Except that, for once in Miyazaki's quite amazing career, his movie isn't any fun at all. It's a flimsy piece of fluff with nowhere to go but down. The first few minutes introduce us to an underwater world teeming with animated marine life, each creature a wacky wonder bursting with the same visual imagination that so comfortably populates Miyazaki's past work. For a brief moment, Ponyo feels like something promising, another enjoyable little movie from a master storyteller in love with the possibilities of animation.
But then the plot kicks in and everything goes to narrative hell in an anime hand-basket.
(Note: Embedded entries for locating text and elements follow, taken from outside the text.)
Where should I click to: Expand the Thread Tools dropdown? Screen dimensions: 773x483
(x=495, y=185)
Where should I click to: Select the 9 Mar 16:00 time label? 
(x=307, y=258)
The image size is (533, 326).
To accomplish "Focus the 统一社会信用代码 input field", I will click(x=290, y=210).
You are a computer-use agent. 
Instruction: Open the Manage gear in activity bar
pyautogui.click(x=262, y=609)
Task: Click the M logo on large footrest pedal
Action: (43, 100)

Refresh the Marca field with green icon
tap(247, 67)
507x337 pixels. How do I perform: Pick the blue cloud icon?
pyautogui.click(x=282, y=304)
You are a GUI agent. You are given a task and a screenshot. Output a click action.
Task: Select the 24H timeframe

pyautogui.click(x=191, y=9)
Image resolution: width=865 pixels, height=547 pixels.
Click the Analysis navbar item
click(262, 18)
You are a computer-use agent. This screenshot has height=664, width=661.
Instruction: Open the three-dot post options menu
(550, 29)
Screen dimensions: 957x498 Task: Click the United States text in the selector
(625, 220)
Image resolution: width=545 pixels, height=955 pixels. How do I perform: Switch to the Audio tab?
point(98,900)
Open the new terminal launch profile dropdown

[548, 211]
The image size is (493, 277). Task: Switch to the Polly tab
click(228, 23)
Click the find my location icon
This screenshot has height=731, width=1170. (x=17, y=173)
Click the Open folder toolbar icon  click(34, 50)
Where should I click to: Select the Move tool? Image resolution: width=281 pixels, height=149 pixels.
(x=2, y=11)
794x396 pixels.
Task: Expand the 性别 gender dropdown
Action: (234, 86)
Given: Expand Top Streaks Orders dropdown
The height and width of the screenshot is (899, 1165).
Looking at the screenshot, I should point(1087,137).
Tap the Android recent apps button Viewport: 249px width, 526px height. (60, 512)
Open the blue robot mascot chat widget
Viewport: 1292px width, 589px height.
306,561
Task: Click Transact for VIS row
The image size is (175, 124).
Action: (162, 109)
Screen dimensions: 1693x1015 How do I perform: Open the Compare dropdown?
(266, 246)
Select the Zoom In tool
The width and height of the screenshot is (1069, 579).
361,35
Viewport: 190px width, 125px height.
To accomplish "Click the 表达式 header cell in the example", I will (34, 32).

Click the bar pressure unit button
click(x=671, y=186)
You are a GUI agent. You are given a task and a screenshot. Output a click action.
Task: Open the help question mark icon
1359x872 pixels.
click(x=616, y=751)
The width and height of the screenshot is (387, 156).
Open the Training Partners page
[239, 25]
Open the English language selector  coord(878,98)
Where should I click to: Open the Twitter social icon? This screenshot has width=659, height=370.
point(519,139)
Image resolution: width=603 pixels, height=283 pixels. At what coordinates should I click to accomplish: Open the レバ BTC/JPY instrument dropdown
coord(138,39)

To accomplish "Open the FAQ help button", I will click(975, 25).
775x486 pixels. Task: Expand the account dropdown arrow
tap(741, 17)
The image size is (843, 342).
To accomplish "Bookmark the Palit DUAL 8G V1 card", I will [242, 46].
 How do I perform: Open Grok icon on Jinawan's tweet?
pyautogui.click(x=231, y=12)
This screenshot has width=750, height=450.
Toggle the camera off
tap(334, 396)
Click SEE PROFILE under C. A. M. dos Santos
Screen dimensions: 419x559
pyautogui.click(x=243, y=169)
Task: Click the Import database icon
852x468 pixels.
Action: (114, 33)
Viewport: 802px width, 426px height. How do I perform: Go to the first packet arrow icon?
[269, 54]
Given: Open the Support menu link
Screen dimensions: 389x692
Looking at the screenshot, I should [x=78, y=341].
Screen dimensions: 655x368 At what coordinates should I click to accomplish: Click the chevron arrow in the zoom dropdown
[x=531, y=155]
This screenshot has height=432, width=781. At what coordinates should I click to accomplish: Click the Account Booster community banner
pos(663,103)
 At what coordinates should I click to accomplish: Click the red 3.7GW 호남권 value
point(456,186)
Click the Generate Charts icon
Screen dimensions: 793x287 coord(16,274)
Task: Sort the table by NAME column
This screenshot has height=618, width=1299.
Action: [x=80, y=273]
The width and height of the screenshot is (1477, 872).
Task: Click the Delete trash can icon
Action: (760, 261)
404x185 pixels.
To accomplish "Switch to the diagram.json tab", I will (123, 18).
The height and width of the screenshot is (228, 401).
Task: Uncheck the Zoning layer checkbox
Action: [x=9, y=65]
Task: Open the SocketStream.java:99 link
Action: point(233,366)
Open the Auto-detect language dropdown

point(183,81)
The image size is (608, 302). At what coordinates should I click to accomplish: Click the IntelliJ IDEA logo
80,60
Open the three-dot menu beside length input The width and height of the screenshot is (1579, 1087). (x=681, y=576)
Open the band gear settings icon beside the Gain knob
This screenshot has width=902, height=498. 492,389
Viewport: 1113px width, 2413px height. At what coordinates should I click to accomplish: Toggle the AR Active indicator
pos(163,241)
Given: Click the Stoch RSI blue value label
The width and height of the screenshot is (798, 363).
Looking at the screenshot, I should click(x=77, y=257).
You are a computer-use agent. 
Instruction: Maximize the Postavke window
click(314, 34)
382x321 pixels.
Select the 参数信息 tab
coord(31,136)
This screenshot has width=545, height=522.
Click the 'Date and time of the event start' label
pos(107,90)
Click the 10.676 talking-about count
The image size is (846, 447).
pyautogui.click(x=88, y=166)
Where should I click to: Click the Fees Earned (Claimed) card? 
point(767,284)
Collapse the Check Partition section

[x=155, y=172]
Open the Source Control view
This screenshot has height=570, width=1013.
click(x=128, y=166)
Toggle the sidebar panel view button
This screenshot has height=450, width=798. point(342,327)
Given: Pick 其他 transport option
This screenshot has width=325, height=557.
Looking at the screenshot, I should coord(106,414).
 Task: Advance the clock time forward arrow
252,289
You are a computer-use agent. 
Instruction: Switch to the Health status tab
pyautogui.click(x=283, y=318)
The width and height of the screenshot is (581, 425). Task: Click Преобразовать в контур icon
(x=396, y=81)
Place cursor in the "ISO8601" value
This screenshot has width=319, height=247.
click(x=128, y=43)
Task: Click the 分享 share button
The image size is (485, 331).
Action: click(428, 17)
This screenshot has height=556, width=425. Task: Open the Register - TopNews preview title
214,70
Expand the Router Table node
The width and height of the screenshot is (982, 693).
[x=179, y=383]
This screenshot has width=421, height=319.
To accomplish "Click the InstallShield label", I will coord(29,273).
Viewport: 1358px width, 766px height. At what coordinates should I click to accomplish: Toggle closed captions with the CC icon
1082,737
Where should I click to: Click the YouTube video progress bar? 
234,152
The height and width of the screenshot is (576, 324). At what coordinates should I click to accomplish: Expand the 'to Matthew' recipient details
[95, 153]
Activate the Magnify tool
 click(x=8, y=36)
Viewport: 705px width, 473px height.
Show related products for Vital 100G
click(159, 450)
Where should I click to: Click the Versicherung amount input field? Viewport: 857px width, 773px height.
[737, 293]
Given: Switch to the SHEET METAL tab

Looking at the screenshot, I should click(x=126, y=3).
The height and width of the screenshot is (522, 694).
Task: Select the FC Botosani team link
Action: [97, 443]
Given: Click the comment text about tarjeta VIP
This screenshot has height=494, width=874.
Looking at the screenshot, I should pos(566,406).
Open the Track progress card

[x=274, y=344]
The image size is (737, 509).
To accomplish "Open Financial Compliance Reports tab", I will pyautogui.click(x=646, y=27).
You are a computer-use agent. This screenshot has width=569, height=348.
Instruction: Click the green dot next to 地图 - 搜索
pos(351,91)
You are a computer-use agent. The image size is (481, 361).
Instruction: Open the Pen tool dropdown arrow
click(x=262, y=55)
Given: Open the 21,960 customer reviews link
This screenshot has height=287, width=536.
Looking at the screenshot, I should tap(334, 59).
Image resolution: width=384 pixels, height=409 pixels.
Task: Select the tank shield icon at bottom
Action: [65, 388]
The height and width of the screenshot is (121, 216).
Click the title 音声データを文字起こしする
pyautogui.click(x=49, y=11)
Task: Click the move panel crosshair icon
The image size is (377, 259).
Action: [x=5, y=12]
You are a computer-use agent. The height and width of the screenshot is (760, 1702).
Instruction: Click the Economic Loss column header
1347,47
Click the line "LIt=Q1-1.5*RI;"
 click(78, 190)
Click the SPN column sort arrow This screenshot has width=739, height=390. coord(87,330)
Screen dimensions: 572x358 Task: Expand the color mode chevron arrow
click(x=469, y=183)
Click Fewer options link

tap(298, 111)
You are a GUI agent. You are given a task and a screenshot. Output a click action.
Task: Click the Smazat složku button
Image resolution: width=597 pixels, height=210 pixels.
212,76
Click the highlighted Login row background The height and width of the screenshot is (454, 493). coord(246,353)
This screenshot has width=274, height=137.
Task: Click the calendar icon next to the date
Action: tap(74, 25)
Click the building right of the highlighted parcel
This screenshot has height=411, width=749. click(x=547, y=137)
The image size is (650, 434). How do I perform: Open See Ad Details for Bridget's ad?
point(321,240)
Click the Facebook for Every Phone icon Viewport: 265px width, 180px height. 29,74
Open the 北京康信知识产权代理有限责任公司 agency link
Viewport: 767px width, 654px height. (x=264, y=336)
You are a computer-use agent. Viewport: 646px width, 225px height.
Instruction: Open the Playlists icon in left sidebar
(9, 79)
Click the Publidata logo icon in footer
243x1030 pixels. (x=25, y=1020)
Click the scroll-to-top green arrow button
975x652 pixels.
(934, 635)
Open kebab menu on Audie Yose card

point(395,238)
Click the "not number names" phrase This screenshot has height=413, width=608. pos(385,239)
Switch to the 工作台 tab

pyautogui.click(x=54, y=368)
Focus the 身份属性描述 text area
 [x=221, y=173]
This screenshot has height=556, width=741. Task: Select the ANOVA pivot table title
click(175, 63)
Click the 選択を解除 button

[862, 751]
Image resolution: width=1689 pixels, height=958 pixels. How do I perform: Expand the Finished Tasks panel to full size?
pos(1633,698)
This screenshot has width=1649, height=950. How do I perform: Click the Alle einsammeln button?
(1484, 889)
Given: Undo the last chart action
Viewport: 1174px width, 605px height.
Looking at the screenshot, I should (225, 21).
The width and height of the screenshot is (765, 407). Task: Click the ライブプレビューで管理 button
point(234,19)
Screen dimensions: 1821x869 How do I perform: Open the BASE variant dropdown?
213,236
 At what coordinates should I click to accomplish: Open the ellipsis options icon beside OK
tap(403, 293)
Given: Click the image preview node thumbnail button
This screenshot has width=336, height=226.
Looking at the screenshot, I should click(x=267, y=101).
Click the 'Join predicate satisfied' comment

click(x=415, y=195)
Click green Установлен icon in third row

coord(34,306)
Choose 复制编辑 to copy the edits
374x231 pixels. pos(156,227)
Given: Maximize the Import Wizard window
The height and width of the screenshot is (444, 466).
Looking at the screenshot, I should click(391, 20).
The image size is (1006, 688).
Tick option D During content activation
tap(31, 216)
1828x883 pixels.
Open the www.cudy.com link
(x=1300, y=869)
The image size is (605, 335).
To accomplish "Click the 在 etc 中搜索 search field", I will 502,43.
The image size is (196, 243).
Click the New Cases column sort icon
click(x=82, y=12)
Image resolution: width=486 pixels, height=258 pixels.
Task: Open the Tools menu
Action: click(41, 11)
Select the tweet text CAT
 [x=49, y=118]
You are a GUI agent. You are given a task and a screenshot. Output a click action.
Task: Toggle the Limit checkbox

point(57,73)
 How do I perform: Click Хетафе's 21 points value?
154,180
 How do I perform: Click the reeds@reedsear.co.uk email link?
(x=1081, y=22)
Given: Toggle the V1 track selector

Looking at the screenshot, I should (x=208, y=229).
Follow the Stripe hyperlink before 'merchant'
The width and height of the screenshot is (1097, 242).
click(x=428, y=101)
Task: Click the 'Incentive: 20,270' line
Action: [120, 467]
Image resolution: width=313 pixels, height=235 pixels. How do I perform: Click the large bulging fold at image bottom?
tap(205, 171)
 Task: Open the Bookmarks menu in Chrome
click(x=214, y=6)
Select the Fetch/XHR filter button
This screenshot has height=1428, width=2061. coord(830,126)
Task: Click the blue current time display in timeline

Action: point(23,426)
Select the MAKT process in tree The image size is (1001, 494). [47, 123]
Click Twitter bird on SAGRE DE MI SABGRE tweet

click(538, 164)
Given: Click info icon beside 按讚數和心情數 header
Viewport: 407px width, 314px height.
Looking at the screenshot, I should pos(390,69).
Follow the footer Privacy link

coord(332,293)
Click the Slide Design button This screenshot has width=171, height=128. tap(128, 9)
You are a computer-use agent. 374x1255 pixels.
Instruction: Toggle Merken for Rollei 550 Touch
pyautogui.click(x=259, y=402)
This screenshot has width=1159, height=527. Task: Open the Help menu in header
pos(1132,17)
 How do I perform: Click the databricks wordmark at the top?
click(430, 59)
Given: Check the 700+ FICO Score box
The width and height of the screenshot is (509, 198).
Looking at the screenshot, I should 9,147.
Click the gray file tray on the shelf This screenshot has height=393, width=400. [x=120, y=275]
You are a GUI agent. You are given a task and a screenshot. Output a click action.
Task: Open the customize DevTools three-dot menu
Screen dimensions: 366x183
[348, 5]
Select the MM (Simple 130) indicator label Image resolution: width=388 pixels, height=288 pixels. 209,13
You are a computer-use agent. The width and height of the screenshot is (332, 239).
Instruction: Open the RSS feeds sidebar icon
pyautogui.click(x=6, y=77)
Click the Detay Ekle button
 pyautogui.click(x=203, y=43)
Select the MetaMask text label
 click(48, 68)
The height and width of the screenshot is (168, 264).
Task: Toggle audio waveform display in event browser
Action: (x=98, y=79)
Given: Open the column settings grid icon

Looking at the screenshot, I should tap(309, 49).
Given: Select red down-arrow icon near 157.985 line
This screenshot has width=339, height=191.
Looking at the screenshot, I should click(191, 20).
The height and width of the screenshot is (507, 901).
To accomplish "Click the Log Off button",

A little boy named Sosuke wanders down to the water that laps at the shore below his home on the cliff. During his routine visit to the ocean, he stumbles upon a "goldfish" (I'm still having troubles with that one) trapped in a bottle. He frees the fish, names it Ponyo, and heads home to show his mother. That all seems harmless enough, but it turns out that Sosuke is about to screw things up pretty royally, since Ponyo gets a taste for human delights such as ham and decides that being a human is way better than being a human-like goldfish.
This greatly angers Ponyo's father, a sea-dwelling guy who looks like a human but is actually some unexplained creature who once was human and... oh, it's not worth it. There's no explanation for what he is, which doesn't really matter, since his purpose is really just to release exposition and force Ponyo into a big, life-altering decision. Should Ponyo return to the sea or live out her life on land as a pink-haired person with a screechy voice? The answer is so obvious that a moronic manatee could write the ending, but that doesn't stop Miyazaki from dragging the story out so he can continue to show off his army of funny-looking fish.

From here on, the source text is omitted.